Single by Queen Latifah

from the album Black Reign
- Released: November 9, 1993
- Recorded: 1993
- Genre: Hip-hop
- Length: 4:14 (censored version); 4:11 (lp version);
- Label: Motown
- Songwriters: Dana Owens; Kier Gist;
- Producer: KayGee

Queen Latifah singles chronology
| "Buddy" (1989) | "U.N.I.T.Y." (1993) | "Just Another Day..." (1994) |

Audio sample
- file; help;

Music video
- "U.N.I.T.Y." on YouTube

= U.N.I.T.Y. =

"U.N.I.T.Y." is a song by American hip-hop artist Queen Latifah from her third studio album, Black Reign (1993). The single was released by Motown on November 9, 1993, in the United States, and on January 6, 1994, in the United Kingdom. "U.N.I.T.Y." focused on confronting disrespect of women in society, addressing issues of street harassment, domestic violence, and slurs against women in hip-hop culture. The chorus of the song interpolates "Unity" by Desmond Dekker.

Because of its message, many radio and television stations would play the song without censoring the words "bitch" and "hoes", which appear often in the lyrics, particularly the chorus and the line, "who you callin' a bitch?!" that ends each verse of the song.
The song samples "Message from the Inner City" by the Crusaders, a Houston-based jazz group. The song was also featured on Living Single, Latifah's series which began the same year.

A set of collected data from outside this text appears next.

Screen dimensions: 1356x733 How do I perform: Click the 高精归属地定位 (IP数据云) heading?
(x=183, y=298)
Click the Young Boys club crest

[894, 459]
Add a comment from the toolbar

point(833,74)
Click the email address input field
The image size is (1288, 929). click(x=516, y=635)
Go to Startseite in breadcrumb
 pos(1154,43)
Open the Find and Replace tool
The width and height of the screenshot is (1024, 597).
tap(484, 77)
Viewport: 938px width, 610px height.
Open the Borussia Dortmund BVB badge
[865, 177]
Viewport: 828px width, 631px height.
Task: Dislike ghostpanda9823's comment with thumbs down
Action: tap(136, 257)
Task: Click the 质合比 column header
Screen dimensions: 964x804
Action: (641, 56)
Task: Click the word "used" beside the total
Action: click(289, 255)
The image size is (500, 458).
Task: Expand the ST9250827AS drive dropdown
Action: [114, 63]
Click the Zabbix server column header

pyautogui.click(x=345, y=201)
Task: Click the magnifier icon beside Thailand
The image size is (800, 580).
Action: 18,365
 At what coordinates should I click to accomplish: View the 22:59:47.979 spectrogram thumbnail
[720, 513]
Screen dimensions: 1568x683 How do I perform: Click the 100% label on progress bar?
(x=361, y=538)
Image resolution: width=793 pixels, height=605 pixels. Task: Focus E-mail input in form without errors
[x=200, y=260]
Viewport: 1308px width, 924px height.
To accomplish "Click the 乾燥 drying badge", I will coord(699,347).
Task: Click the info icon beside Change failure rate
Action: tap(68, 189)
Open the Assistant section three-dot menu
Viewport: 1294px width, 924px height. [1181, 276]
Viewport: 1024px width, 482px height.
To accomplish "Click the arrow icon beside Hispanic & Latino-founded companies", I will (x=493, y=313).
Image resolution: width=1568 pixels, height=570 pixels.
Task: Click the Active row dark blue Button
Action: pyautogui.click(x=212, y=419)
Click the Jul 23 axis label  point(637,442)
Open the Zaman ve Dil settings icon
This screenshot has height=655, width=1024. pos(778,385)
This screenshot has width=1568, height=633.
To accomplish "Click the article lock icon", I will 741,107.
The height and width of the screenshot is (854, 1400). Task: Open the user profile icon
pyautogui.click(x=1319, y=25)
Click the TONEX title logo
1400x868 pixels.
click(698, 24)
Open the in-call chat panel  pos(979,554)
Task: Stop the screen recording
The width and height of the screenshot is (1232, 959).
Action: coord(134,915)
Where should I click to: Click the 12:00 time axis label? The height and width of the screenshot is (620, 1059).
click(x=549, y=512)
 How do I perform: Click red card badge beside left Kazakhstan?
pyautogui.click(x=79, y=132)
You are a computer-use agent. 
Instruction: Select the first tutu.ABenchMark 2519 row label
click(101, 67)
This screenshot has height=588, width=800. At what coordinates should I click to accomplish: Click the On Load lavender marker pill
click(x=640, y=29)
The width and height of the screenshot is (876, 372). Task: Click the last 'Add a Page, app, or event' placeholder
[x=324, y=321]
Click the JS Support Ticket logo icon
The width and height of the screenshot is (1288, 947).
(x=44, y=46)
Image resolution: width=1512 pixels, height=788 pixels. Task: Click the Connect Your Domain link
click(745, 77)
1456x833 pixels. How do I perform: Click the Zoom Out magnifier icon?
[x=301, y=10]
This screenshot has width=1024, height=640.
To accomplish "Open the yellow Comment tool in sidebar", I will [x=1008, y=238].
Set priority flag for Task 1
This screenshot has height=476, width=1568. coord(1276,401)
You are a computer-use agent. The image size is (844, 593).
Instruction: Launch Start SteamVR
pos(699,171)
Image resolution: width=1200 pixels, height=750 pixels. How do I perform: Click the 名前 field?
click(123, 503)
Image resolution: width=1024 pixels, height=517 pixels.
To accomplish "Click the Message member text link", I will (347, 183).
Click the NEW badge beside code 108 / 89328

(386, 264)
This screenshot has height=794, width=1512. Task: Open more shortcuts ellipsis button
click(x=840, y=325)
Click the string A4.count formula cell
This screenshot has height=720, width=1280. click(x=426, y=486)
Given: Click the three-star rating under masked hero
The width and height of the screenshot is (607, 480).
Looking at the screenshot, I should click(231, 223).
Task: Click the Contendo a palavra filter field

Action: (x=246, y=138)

There is a second version of the song, titled "U.N.I.T.Y. (Queen Ruff Neck Boot)", which also had notable airplay. This version has a similar beat to the album version, replacing much of the jazz sample with a hip-hop beat, and can be found as a "clean" version on 20th Century Masters: The Millennium Collection: The Best of Queen Latifah and Hip Hop: Gold.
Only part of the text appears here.